SUPPLIED DATA -
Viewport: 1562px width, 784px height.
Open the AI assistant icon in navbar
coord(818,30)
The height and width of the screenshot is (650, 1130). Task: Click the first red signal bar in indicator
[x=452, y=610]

WORK REQUEST - Please output only the lines from the one holding "The height and" to the end of the records, first and last included, exactly as they appear.

RESPONSE AREA -
The height and width of the screenshot is (650, 1130). Task: Click the first red signal bar in indicator
[x=452, y=610]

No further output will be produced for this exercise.